Dataset content:
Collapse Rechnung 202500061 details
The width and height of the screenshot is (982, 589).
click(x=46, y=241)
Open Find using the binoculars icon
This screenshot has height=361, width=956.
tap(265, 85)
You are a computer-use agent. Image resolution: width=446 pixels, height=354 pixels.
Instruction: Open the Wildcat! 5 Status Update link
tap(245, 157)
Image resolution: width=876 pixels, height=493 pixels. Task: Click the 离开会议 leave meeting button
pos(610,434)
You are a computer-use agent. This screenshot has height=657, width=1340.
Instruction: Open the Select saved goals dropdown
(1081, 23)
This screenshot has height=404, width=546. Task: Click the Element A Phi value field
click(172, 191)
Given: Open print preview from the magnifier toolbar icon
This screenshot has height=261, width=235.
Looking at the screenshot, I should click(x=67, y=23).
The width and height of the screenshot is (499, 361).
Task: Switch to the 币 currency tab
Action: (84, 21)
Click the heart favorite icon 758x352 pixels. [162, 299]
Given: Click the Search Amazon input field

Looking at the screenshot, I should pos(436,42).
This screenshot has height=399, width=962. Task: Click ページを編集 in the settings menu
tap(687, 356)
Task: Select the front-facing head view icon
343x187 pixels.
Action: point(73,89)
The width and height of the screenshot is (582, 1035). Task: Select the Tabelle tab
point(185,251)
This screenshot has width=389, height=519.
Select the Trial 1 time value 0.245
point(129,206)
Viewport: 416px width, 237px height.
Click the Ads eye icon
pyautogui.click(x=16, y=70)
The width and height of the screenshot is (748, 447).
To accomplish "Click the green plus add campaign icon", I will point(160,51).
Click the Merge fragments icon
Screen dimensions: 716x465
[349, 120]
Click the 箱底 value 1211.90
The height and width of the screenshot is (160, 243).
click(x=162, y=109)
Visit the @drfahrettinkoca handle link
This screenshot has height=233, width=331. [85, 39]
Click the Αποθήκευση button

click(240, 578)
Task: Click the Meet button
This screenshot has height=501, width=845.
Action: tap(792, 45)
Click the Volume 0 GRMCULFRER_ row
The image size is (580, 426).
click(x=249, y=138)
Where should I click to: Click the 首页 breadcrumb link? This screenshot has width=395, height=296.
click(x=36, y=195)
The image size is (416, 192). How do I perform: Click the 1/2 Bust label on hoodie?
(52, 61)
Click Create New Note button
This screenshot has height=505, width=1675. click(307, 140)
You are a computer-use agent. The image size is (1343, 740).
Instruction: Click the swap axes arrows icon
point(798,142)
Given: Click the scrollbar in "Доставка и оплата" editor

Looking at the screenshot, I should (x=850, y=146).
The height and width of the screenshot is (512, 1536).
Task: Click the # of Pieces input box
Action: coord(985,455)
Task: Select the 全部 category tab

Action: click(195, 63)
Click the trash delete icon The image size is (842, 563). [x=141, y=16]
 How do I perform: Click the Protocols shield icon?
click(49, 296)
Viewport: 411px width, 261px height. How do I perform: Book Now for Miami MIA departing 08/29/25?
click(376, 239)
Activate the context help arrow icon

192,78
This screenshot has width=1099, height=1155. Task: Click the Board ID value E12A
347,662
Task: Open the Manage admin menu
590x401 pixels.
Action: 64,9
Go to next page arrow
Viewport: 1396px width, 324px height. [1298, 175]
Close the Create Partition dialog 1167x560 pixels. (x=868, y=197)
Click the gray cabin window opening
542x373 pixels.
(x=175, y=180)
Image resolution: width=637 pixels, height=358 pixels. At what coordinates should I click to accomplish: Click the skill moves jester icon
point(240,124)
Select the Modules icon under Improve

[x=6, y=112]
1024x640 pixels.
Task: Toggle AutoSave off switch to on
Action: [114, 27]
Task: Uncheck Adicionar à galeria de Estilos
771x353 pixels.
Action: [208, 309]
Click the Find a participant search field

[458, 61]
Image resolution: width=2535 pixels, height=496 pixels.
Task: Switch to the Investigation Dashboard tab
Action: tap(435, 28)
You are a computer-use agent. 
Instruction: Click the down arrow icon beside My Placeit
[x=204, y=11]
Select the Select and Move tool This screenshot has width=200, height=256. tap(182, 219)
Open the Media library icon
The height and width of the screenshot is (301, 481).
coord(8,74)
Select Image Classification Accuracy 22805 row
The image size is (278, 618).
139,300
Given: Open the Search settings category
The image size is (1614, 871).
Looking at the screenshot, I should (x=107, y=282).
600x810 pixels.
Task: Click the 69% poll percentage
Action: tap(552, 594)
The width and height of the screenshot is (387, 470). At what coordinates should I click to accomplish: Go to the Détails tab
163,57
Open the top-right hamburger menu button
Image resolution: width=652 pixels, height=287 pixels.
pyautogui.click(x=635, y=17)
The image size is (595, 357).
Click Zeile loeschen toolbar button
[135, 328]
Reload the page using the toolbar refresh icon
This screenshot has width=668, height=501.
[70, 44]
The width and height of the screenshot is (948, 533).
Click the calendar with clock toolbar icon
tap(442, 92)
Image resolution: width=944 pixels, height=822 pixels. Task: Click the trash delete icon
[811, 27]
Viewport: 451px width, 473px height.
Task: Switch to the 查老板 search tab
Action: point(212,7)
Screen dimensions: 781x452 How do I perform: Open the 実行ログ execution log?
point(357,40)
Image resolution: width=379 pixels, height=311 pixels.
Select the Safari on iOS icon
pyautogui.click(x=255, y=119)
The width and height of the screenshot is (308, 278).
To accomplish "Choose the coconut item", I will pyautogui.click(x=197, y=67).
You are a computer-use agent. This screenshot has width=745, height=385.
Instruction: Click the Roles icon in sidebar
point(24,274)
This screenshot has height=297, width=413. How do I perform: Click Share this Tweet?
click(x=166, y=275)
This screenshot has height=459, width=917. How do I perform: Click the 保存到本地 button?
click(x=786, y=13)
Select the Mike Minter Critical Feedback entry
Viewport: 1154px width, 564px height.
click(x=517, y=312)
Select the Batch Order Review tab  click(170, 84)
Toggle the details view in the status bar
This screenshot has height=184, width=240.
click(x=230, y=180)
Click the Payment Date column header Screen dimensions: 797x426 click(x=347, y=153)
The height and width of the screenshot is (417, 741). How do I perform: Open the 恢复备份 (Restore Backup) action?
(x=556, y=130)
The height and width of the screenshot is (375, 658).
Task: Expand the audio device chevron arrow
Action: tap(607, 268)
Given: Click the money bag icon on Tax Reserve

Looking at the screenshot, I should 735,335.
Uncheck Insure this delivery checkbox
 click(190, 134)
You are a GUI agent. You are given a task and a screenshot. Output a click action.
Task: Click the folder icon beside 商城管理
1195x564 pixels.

Task item:
Print the entries above exactly as they were written, down to the last line.

Result:
Collapse Rechnung 202500061 details
The width and height of the screenshot is (982, 589).
click(x=46, y=241)
Open Find using the binoculars icon
This screenshot has height=361, width=956.
tap(265, 85)
You are a computer-use agent. Image resolution: width=446 pixels, height=354 pixels.
Instruction: Open the Wildcat! 5 Status Update link
tap(245, 157)
Image resolution: width=876 pixels, height=493 pixels. Task: Click the 离开会议 leave meeting button
pos(610,434)
You are a computer-use agent. This screenshot has height=657, width=1340.
Instruction: Open the Select saved goals dropdown
(1081, 23)
This screenshot has height=404, width=546. Task: Click the Element A Phi value field
click(172, 191)
Given: Open print preview from the magnifier toolbar icon
This screenshot has height=261, width=235.
Looking at the screenshot, I should click(x=67, y=23).
The width and height of the screenshot is (499, 361).
Task: Switch to the 币 currency tab
Action: (84, 21)
Click the heart favorite icon 758x352 pixels. [162, 299]
Given: Click the Search Amazon input field

Looking at the screenshot, I should pos(436,42).
This screenshot has height=399, width=962. Task: Click ページを編集 in the settings menu
tap(687, 356)
Task: Select the front-facing head view icon
343x187 pixels.
Action: point(73,89)
The width and height of the screenshot is (582, 1035). Task: Select the Tabelle tab
point(185,251)
This screenshot has width=389, height=519.
Select the Trial 1 time value 0.245
point(129,206)
Viewport: 416px width, 237px height.
Click the Ads eye icon
pyautogui.click(x=16, y=70)
The width and height of the screenshot is (748, 447).
To accomplish "Click the green plus add campaign icon", I will point(160,51).
Click the Merge fragments icon
Screen dimensions: 716x465
[349, 120]
Click the 箱底 value 1211.90
The height and width of the screenshot is (160, 243).
click(x=162, y=109)
Visit the @drfahrettinkoca handle link
This screenshot has height=233, width=331. [85, 39]
Click the Αποθήκευση button

click(240, 578)
Task: Click the Meet button
This screenshot has height=501, width=845.
Action: tap(792, 45)
Click the Volume 0 GRMCULFRER_ row
The image size is (580, 426).
click(x=249, y=138)
Where should I click to: Click the 首页 breadcrumb link? This screenshot has width=395, height=296.
click(x=36, y=195)
The image size is (416, 192). How do I perform: Click the 1/2 Bust label on hoodie?
(52, 61)
Click Create New Note button
This screenshot has height=505, width=1675. click(307, 140)
You are a computer-use agent. The image size is (1343, 740).
Instruction: Click the swap axes arrows icon
point(798,142)
Given: Click the scrollbar in "Доставка и оплата" editor

Looking at the screenshot, I should (x=850, y=146).
The height and width of the screenshot is (512, 1536).
Task: Click the # of Pieces input box
Action: coord(985,455)
Task: Select the 全部 category tab

Action: click(195, 63)
Click the trash delete icon The image size is (842, 563). [x=141, y=16]
 How do I perform: Click the Protocols shield icon?
click(49, 296)
Viewport: 411px width, 261px height. How do I perform: Book Now for Miami MIA departing 08/29/25?
click(376, 239)
Activate the context help arrow icon

192,78
This screenshot has width=1099, height=1155. Task: Click the Board ID value E12A
347,662
Task: Open the Manage admin menu
590x401 pixels.
Action: 64,9
Go to next page arrow
Viewport: 1396px width, 324px height. [1298, 175]
Close the Create Partition dialog 1167x560 pixels. (x=868, y=197)
Click the gray cabin window opening
542x373 pixels.
(x=175, y=180)
Image resolution: width=637 pixels, height=358 pixels. At what coordinates should I click to accomplish: Click the skill moves jester icon
point(240,124)
Select the Modules icon under Improve

[x=6, y=112]
1024x640 pixels.
Task: Toggle AutoSave off switch to on
Action: [114, 27]
Task: Uncheck Adicionar à galeria de Estilos
771x353 pixels.
Action: [208, 309]
Click the Find a participant search field

[458, 61]
Image resolution: width=2535 pixels, height=496 pixels.
Task: Switch to the Investigation Dashboard tab
Action: tap(435, 28)
You are a computer-use agent. 
Instruction: Click the down arrow icon beside My Placeit
[x=204, y=11]
Select the Select and Move tool This screenshot has width=200, height=256. tap(182, 219)
Open the Media library icon
The height and width of the screenshot is (301, 481).
coord(8,74)
Select Image Classification Accuracy 22805 row
The image size is (278, 618).
139,300
Given: Open the Search settings category
The image size is (1614, 871).
Looking at the screenshot, I should (x=107, y=282).
600x810 pixels.
Task: Click the 69% poll percentage
Action: tap(552, 594)
The width and height of the screenshot is (387, 470). At what coordinates should I click to accomplish: Go to the Détails tab
163,57
Open the top-right hamburger menu button
Image resolution: width=652 pixels, height=287 pixels.
pyautogui.click(x=635, y=17)
The image size is (595, 357).
Click Zeile loeschen toolbar button
[135, 328]
Reload the page using the toolbar refresh icon
This screenshot has width=668, height=501.
[70, 44]
The width and height of the screenshot is (948, 533).
Click the calendar with clock toolbar icon
tap(442, 92)
Image resolution: width=944 pixels, height=822 pixels. Task: Click the trash delete icon
[811, 27]
Viewport: 451px width, 473px height.
Task: Switch to the 查老板 search tab
Action: point(212,7)
Screen dimensions: 781x452 How do I perform: Open the 実行ログ execution log?
point(357,40)
Image resolution: width=379 pixels, height=311 pixels.
Select the Safari on iOS icon
pyautogui.click(x=255, y=119)
The width and height of the screenshot is (308, 278).
To accomplish "Choose the coconut item", I will pyautogui.click(x=197, y=67).
You are a computer-use agent. This screenshot has width=745, height=385.
Instruction: Click the Roles icon in sidebar
point(24,274)
This screenshot has height=297, width=413. How do I perform: Click Share this Tweet?
click(x=166, y=275)
This screenshot has height=459, width=917. How do I perform: Click the 保存到本地 button?
click(x=786, y=13)
Select the Mike Minter Critical Feedback entry
Viewport: 1154px width, 564px height.
click(x=517, y=312)
Select the Batch Order Review tab  click(170, 84)
Toggle the details view in the status bar
This screenshot has height=184, width=240.
click(x=230, y=180)
Click the Payment Date column header Screen dimensions: 797x426 click(x=347, y=153)
The height and width of the screenshot is (417, 741). How do I perform: Open the 恢复备份 (Restore Backup) action?
(x=556, y=130)
The height and width of the screenshot is (375, 658).
Task: Expand the audio device chevron arrow
Action: tap(607, 268)
Given: Click the money bag icon on Tax Reserve

Looking at the screenshot, I should 735,335.
Uncheck Insure this delivery checkbox
 click(190, 134)
You are a GUI agent. You are given a task and a screenshot. Output a click action.
Task: Click the folder icon beside 商城管理
1195x564 pixels.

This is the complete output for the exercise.